SnackSizeRaisin · 08/12/2020 19:52

I would never have someone else's dog in my house, even for an hour. Completely unreasonable thing to expect. Not scared of dogs but don't want the smell and hair. People generally expect to make other arrangements for their dogs in my experience - it's odd that they expect to be able to bring it!

cruisecrazy · 08/12/2020 20:01

I thought we were only allowed to visit for 5 days.

Sushirolls · 08/12/2020 20:02

YANBU

I have 3 dogs and in this circumstance, I would put them in kennels. I have even done this in situations where I was having guests who were scared of dogs.

MessAllOver · 08/12/2020 20:19

Dogs leave hair over the floor and furniture. I find that dog owners also tend to take over the kitchen and make a mess of the floor with bowls of food and water everywhere for toddler to crawl in and the rest of us to trip over. Fridge gets bunged up with foul-smelling offal. I've been expected to get off my own sofa in the past so a dog can sit on it.
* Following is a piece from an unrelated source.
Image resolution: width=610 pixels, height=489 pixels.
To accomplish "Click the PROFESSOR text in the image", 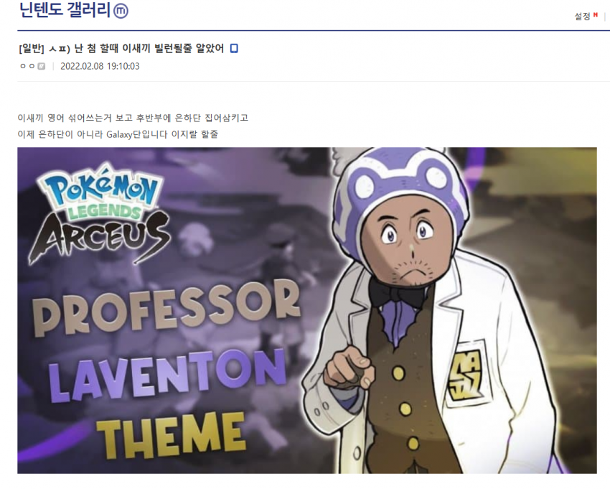I will (167, 307).
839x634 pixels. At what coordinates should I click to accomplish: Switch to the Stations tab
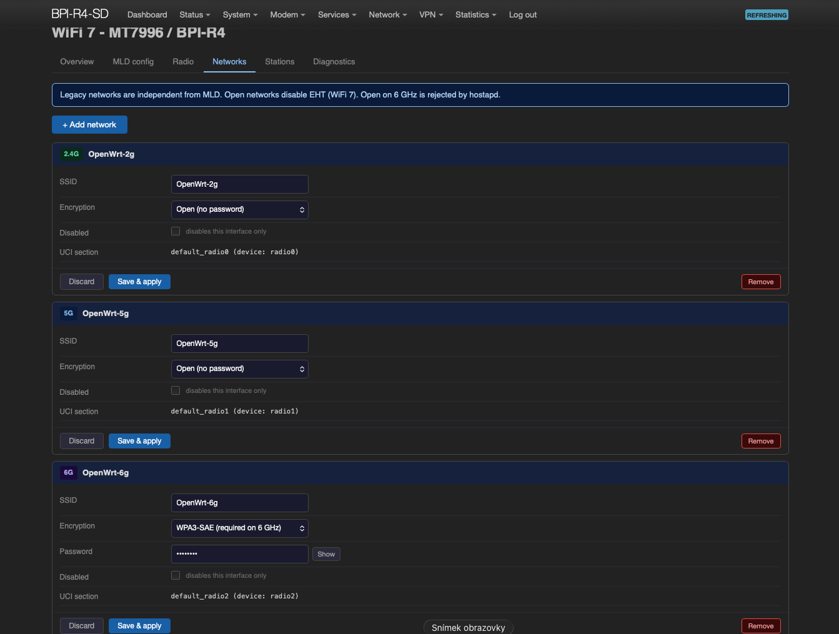coord(279,61)
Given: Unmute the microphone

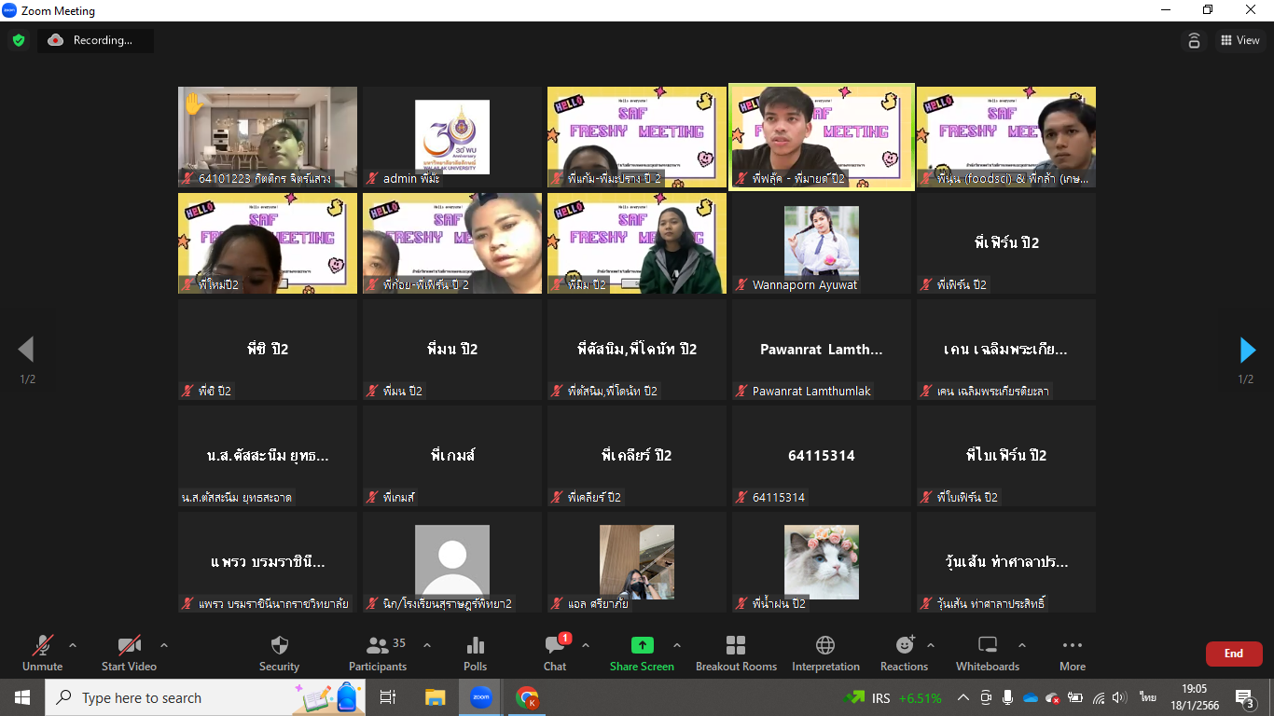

So not a fan of dogs in the house here (though I don't mind them in general). There's only three dogs I'll have in the house now and they belong to close family, are very sedate (and in one case, obese) and their owners are considerate. I still find myself cleaning up dog hair for days afterwards, though. So you have my sympathies Flowers.
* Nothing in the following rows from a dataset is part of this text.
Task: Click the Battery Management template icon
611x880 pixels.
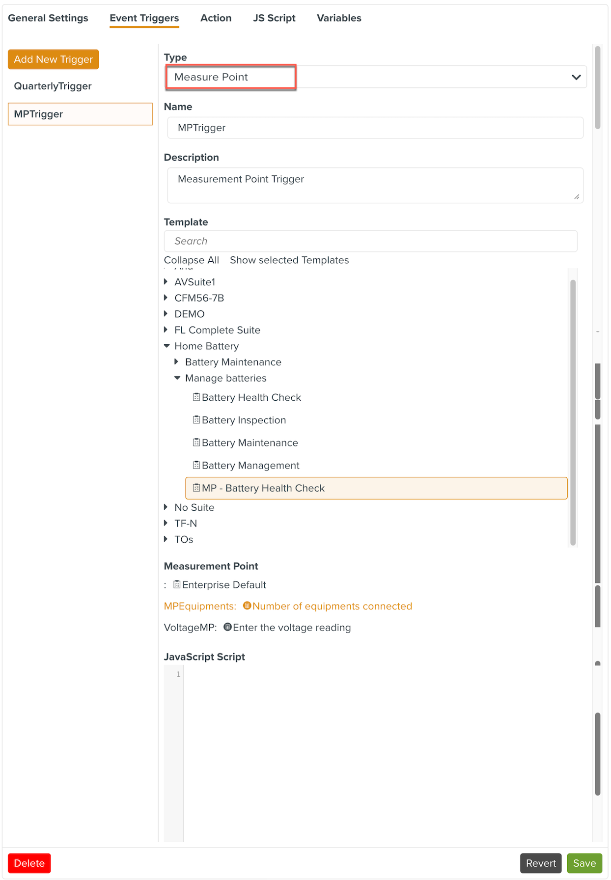Action: (196, 465)
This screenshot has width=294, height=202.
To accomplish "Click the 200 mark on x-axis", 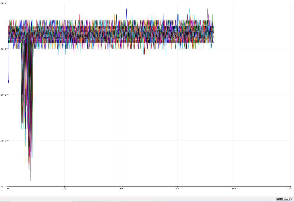I will tap(121, 189).
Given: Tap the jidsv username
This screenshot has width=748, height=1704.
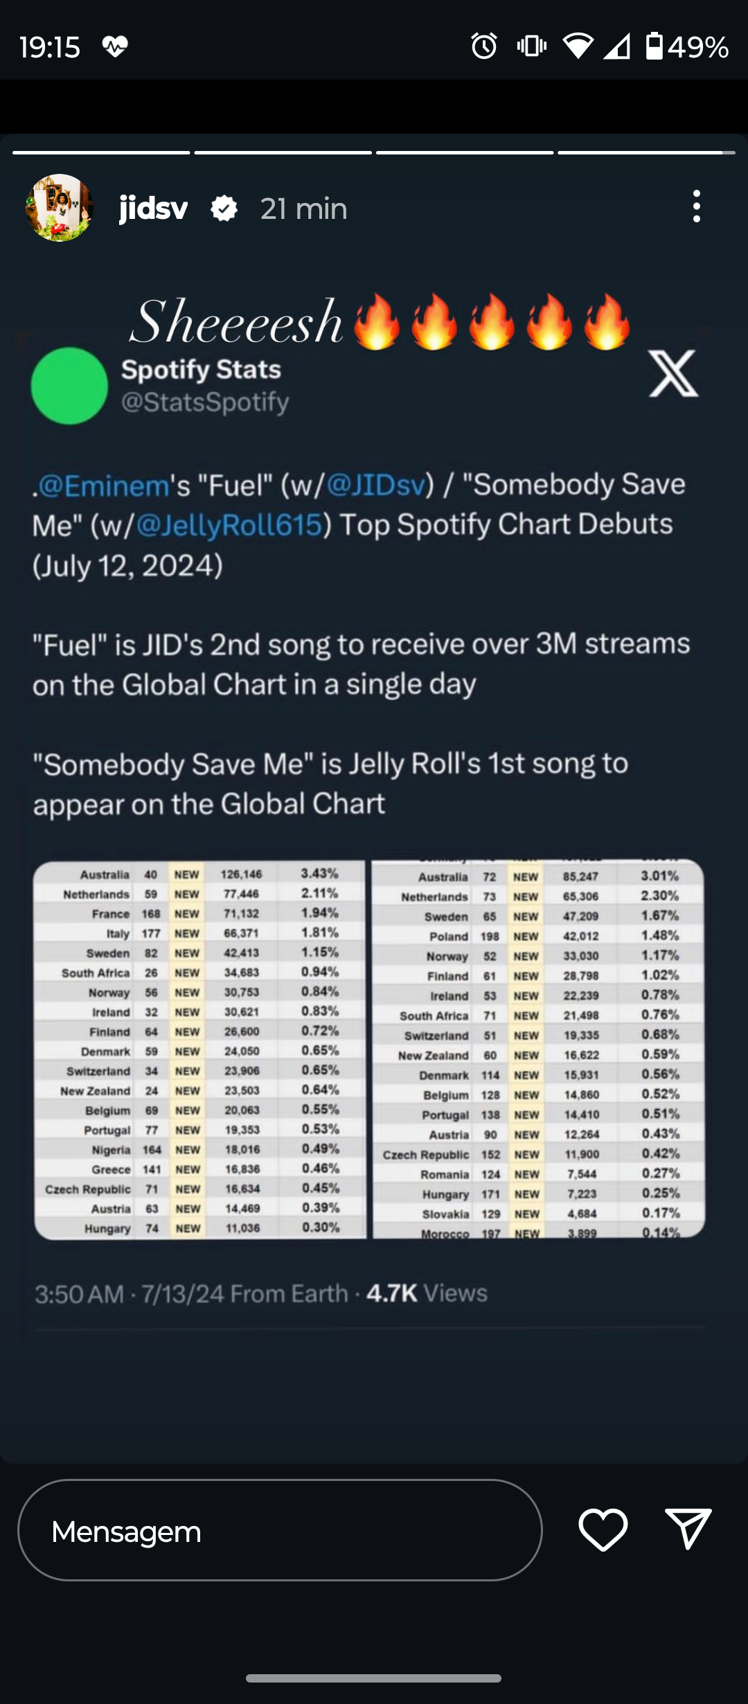Looking at the screenshot, I should coord(153,208).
Nottherealslimshady · 08/12/2020 20:21

I've boarded my dog to visit, and I've taken my dog to an unsuitable home to visit. And I've decided that neither are suitable so if people want to see us they can visit us. It costs 20quid a night to board my dog with someone I trust. And then hours of travel. Small fortune in fuel. Then being uncomfortable in someone elses house.
Nah, its easy to get a neighbour to feed your cat.
You should at least be taking it in turns to visit each other.
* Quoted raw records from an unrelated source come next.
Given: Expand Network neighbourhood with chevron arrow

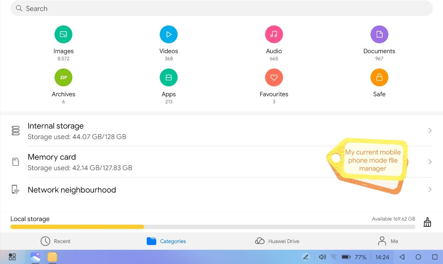Looking at the screenshot, I should tap(429, 189).
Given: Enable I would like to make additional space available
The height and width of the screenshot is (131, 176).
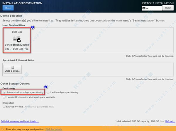Looking at the screenshot, I should coord(4,97).
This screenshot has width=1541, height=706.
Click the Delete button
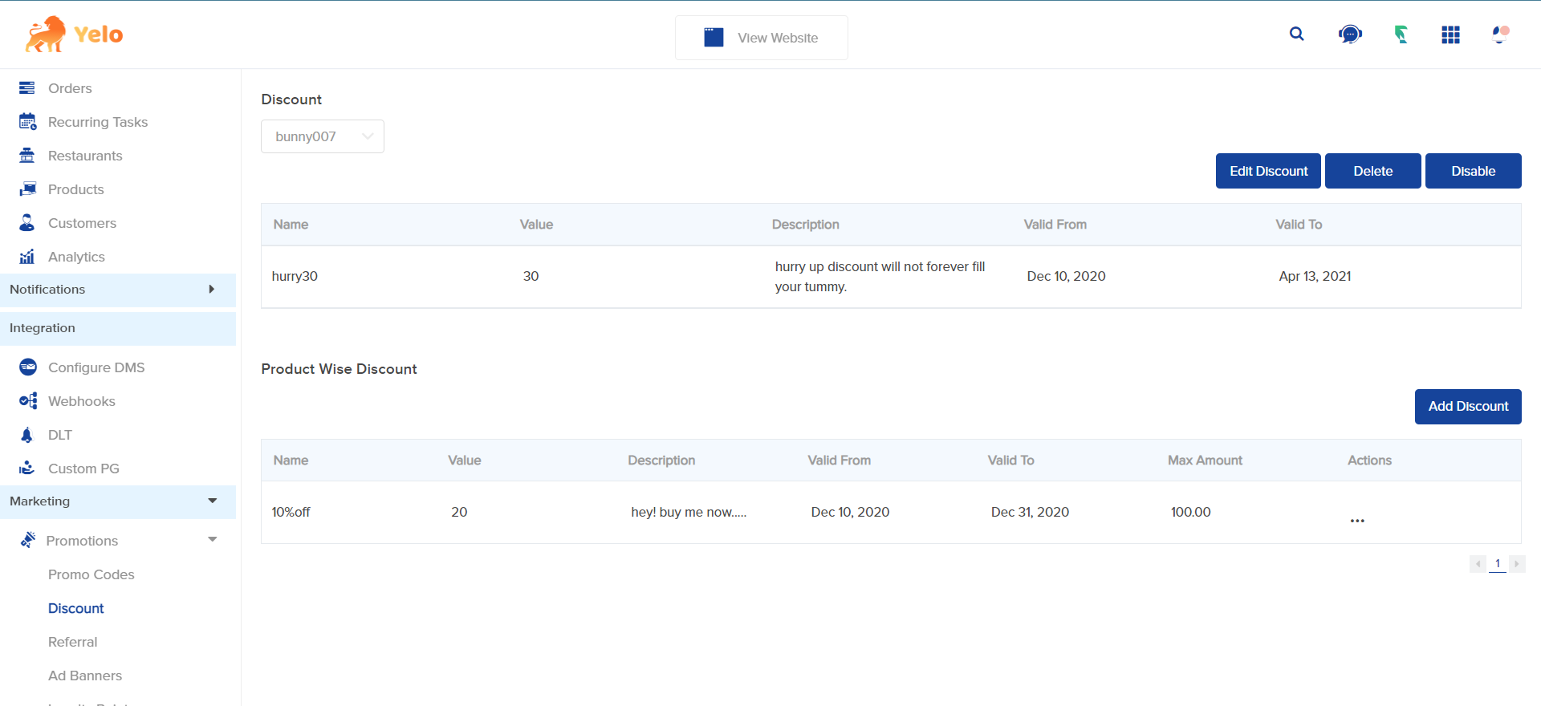(1372, 171)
justsayso · 08/12/2020 20:27

I suspect you've made a rod for your own back in allowing the dog to stay before.
If you have a cat, the house is it's territory - I would never dream of forcing my dog into a house that had a cat in it as it would be stressed out. It's quite rude of your in laws and also if you don't like dogs and your daughter is scared then it's unfair that they have not already made arrangements to have the dog stay elsewhere in the past!
But, you have set precedent by letting the dog in before, so the only solution I can think of is a white lie where you say the cats vet has recommended that it isn't caused any undue stress due to a *previously researched medical condition.

WiddlinDiddlin · 11/12/2020 19:43

Leaannb You do realize that kennels exist for this very reason. It takes a little bit of research (internet & calling up your friends and family) make the appointment, drop the dog off and pay the fee

It takes a bit more than that though, going to visit the kennels, checking out that they are actually reputable, the £15 to £25 a day cost of kennelling, oh and booking probably 6 months in advance at LEAST for major holidays (and many don't do over Christmas).

Not that easy even if you are reasonably sure your dog will be fine in kennels.

I've been round a fair few boarding kennels as part of my job, I have yet to see one I'd stick any of my dogs in :( Admittedly, these are kennels housing seized dogs, dogs being held prior to court cases as well as normal boarders and they will be the cheaper end of the market.)